When initially given the requirement to do this lookup, I envisaged a whole reference data system. Counties in the UK are not completely static, and their boundaries change gradually over time. Also, new postcodes get added fairly frequently. This meant the reference data would periodically need updating. My brain immediately jumped to a solution: there would be a tool or system that pulled reference data from the source (ons.gov.uk); this reference data would be written into a database (this could be a SQL database or a document store like DynamoDB. We could then simply query the database to perform any lookups we needed and updating the reference data would just be running a tool. Simple enough?
Despite initially sounding simple, there's a fair amount of hidden complexity within a system like this though. First of all, we need to think about how a database will be provisioned and set up - it needs deploying somewhere with an appropriate amount of memory and storage. This should also be isolated from the internet but not from our application to prevent anyone with malicious intent from being able to access the database directly. We'd then need to consider database Schemas, and how to handle migrations to setup or update these. We then need to consider database users, making sure we can update the reference data with sufficient write permissions, but that the application only connects with read-only permissions (for the principle of least privilege). Once we have users, we need to think about how to make the application aware of the user without exposing credentials...
The whole system rapidly becomes very complicated.
This overcomplicating is an easy trap to fall into, and especially easy as there doesn't appear to be a simple solution that fits our criteria. Where else could we store the reference data if not in a database? A file on disk? This would still have many of the same problems as the database solution, plus loading the file contents for a single lookup would be amazingly inefficient. We could load it into memory and keep the lookups there while the application runs? This one is pretty close, but maintaining and updating the reference data is still unclear, and would be a bit of overhead on startup.
The solution is simple: treat reference data as part of your code.
The trap that's easy to fall into is thinking that your reference data has to be a part of its own, separate system. This used to be true where reference data updates needed to be deployed and a slow software development life cycle meant applications would only get deployed every several months, or, in some extreme cases, once a year (as was the case for one project I worked on). However, thanks to modern development practices such as Continuous Delivery, and the reduced friction and risk through containerisation and infrastructure as code, deployments can now happen as frequently as we like. In the case of Shamaazi, where I currently work, we often deploy our code several times per day and every single change usually marks its own deployment.
As a result of this, the simplest thing to version, manage, and keep up to date with the code that is running, is to simply commit the reference data as part of the code. This could be
YAML files that are loaded as the application starts, or, even simpler, simply converting the reference data into the language you use. This has a twofold benefit: the application does not have any overhead in accessing reference data as we've removed all the complexity around deploying, managing, migrating and accessing databases; but also, our reference data is now version controlled and we can easily review changes and track them over time.

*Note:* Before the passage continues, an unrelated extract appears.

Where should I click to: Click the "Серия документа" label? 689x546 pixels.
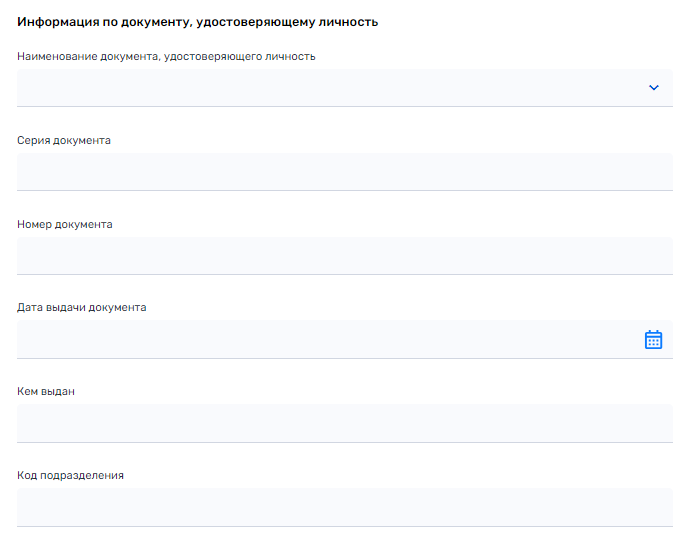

You could argue that this would bloat your application, adding a significant amount of data or extra code that would impact the application size. However, this argument would fail to accommodate how much complexity already exists in running any application. At Shamaazi, we use Go for its simplicity, fast build times and static linking. A compiled binary without any reference data comes in typically between 10 and 15M. Using the example of the UK postcodes from earlier, there are around 1.7 million postcodes in the UK. Each of these is mapped to a County name. As a raw file, this seems pretty large - it's around 43M. Compressed, however, it's much smaller (~8M). Adding it to the Go source code results in a barely noticeable increase in the application size - and this is for a massive reference data set. If the reference data set is 500,000 records (still really big), we see around a 3M difference in Go binary size.
Reference data can be tricky to manage in a way that's easy to update and easy to manage. I've fallen victim to overengineering systems in the past to deal with reference data. Often the simplest solutions are best, and that seems to be the case here. Keeping reference data as part of your code doesn't have a significant impact on the code size, it allows reference data to be updated much more easily, and it removes an incredible amount of complexity from infrastructure. This isn't a one-size-fits-all solution though. If reference data is updated as part of the system, then this does not work. However, for read-only reference data, this is a useful tool to add to your arsenal.